Motoboy precisa ter moto no próprio nome? Entenda os riscos para o tomador de serviço

Motoboy com moto no próprio nome: por que o tomador deve verificar?

O motoboy com moto no próprio nome é um requisito essencial que o tomador de serviço deve verificar antes da contratação, pois essa medida reduz riscos jurídicos e reforça a autonomia da prestação de serviços. Ao adotar essa cautela desde o início, o tomador evita problemas trabalhistas e garante maior segurança na relação contratual..

Essa exigência não é mero detalhe burocrático. Ela demonstra autonomia do prestador, reforça a natureza da relação como prestação de serviços e reduz significativamente a exposição do tomador a passivos trabalhistas e civis.

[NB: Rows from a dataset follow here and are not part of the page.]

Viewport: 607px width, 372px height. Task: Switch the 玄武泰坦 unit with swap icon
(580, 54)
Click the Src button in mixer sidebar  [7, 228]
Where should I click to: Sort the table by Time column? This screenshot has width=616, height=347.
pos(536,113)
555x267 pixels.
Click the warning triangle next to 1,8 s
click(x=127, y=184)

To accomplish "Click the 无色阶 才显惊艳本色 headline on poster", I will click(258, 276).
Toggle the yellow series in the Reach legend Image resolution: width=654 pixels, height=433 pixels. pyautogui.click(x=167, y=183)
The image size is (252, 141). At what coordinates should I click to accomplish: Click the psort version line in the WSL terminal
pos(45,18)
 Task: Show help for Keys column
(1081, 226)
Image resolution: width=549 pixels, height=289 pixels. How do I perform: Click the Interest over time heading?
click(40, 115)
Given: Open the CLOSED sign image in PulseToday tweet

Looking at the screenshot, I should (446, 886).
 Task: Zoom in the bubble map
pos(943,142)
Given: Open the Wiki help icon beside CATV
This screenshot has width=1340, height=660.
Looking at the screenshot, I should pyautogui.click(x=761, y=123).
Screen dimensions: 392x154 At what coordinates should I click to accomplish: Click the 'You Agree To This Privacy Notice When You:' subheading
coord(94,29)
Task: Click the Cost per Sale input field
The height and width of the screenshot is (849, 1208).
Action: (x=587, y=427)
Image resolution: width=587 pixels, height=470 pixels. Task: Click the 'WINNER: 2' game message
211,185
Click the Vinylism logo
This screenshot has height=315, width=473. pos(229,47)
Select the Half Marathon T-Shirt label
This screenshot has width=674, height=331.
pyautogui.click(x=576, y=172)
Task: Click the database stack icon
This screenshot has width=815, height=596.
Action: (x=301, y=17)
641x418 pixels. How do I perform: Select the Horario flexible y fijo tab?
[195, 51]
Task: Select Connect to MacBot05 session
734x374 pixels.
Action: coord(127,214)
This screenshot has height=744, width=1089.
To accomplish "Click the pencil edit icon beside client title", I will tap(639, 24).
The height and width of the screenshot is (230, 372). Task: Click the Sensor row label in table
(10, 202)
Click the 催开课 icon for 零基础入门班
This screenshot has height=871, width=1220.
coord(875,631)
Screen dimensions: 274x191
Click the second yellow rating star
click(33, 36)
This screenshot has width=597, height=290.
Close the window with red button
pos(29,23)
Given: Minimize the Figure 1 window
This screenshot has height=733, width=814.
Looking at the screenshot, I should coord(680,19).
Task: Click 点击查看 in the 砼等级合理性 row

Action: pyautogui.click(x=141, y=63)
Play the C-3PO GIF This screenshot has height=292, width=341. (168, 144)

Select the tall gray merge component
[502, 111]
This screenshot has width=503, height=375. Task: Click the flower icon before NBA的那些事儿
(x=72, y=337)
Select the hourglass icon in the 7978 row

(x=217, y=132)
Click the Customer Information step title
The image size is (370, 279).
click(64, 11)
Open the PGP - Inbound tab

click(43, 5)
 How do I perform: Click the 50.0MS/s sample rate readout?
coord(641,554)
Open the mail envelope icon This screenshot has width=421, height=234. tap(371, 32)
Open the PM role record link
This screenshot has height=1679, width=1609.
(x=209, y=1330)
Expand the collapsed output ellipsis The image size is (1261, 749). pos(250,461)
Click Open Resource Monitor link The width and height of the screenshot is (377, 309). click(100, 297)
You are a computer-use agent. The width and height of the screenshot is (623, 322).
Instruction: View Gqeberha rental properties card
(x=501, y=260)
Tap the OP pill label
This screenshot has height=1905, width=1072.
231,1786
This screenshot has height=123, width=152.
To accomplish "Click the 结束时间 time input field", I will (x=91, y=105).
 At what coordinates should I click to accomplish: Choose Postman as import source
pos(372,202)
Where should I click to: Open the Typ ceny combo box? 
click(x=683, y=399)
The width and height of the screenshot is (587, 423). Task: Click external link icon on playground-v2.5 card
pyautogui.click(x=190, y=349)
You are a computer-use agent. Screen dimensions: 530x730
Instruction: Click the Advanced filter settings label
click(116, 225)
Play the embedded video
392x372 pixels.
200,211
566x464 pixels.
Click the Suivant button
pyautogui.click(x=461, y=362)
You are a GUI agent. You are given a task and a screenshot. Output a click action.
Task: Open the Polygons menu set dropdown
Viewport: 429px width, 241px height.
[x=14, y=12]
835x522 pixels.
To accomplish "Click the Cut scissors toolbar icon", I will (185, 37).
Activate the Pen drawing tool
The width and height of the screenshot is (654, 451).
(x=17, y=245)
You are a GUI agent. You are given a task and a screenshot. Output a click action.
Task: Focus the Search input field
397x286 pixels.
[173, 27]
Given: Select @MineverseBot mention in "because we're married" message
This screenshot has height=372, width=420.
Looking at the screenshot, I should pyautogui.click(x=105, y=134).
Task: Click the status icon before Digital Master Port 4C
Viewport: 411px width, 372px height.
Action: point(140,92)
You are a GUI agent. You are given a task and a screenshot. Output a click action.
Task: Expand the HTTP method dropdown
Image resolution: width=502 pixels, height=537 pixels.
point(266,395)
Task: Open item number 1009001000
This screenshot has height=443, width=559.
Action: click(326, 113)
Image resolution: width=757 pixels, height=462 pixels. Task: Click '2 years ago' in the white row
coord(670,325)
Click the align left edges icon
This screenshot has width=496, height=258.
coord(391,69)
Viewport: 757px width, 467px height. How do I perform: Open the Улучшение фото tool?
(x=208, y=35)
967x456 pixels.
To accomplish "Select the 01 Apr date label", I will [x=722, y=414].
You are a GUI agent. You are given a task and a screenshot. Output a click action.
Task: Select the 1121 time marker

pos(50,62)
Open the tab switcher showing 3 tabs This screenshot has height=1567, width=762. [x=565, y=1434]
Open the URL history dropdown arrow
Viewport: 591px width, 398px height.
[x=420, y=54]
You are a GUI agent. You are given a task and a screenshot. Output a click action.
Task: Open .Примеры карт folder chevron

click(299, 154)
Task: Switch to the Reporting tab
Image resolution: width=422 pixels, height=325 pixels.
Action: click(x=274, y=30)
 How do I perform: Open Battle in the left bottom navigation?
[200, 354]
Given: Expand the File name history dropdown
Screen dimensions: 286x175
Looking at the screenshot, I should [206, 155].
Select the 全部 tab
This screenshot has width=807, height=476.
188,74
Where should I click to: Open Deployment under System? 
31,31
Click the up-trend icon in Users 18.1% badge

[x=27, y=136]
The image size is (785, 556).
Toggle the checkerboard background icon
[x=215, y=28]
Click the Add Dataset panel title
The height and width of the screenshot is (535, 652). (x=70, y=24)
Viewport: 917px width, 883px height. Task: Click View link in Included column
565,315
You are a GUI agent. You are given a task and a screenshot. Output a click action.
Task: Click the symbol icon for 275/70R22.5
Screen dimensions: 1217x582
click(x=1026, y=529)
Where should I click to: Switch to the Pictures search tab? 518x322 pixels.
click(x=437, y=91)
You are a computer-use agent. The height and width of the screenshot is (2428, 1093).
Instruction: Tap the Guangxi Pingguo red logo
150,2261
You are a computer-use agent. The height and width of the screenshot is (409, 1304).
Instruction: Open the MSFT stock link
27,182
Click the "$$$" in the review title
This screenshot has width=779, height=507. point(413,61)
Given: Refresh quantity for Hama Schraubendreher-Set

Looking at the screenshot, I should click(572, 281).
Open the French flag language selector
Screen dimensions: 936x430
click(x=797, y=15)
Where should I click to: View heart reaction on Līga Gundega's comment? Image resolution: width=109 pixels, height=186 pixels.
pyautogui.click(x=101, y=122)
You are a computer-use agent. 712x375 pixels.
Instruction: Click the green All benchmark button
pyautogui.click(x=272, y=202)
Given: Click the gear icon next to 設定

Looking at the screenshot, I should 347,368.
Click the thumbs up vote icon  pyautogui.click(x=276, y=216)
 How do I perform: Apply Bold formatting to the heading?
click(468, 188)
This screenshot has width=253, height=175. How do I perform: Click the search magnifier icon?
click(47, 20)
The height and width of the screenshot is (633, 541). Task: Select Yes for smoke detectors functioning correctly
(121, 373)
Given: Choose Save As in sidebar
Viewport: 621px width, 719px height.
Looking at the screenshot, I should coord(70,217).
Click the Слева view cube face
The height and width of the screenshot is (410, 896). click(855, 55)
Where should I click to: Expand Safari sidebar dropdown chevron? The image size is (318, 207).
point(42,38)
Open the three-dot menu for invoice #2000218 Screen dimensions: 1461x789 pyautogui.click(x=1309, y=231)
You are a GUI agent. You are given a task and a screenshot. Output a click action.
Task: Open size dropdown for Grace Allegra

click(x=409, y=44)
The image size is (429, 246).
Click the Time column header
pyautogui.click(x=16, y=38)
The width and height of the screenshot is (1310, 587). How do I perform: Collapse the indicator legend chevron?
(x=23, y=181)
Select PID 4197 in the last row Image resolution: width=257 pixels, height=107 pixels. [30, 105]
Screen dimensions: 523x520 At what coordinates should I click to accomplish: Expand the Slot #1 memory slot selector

A importância da titularidade da motocicleta

Quando o motoboy possui a moto em seu nome, o tomador evidencia que fornece os meios essenciais para a execução da atividade. Esse ponto é fundamental para afastar elementos que possam caracterizar vínculo empregatício, especialmente a subordinação estrutural e a dependência econômica.

Além disso, a titularidade própria indica que o prestador assume os riscos da atividade, como manutenção, combustível, seguro e eventuais infrações de trânsito.

Riscos de contratar motoboy sem moto em seu nome

Ignorar essa verificação pode gerar diversos problemas. Veja os principais:

1. Risco de reconhecimento de vínculo empregatício

Se o motoboy utiliza veículo de terceiros ou fornecido indiretamente, o tomador pode ser interpretado como responsável pelos meios de produção. Isso enfraquece a tese de autonomia e pode levar ao reconhecimento de vínculo, com condenação ao pagamento de verbas trabalhistas.

2. Responsabilidade civil ampliada

Em caso de acidente, a ausência de titularidade clara pode dificultar a definição de responsabilidades. O tomador pode ser envolvido em demandas judiciais, principalmente se houver indícios de ingerência sobre a atividade.

3. Problemas com fiscalização

Órgãos fiscalizadores podem questionar a regularidade da prestação de serviço. A falta de documentação adequada da motocicleta pode resultar em autuações ou até na interrupção das atividades.

4. Risco contratual e insegurança jurídica

Sem a comprovação de que o veículo pertence ao prestador, o contrato perde consistência jurídica. Isso fragiliza a defesa do tomador em eventual litígio.

Boas práticas para o tomador de serviço

Para evitar riscos, o tomador deve adotar algumas medidas simples e eficazes:

  • Exigir documento da motocicleta em nome do prestador;
  • Solicitar cópia do CRLV atualizado;
  • Incluir cláusula contratual exigindo a titularidade própria do veículo;
  • Prever penalidades em caso de descumprimento;
  • Realizar conferência periódica da documentação.

Conclusão

O tomador de serviço deve agir de forma preventiva ao contratar motoboys. Exigir que a motocicleta esteja em nome do próprio prestador não apenas reforça a autonomia da relação, como também reduz riscos trabalhistas, civis e contratuais.

Essa prática simples fortalece a segurança jurídica do negócio e evita problemas que podem gerar altos custos no futuro.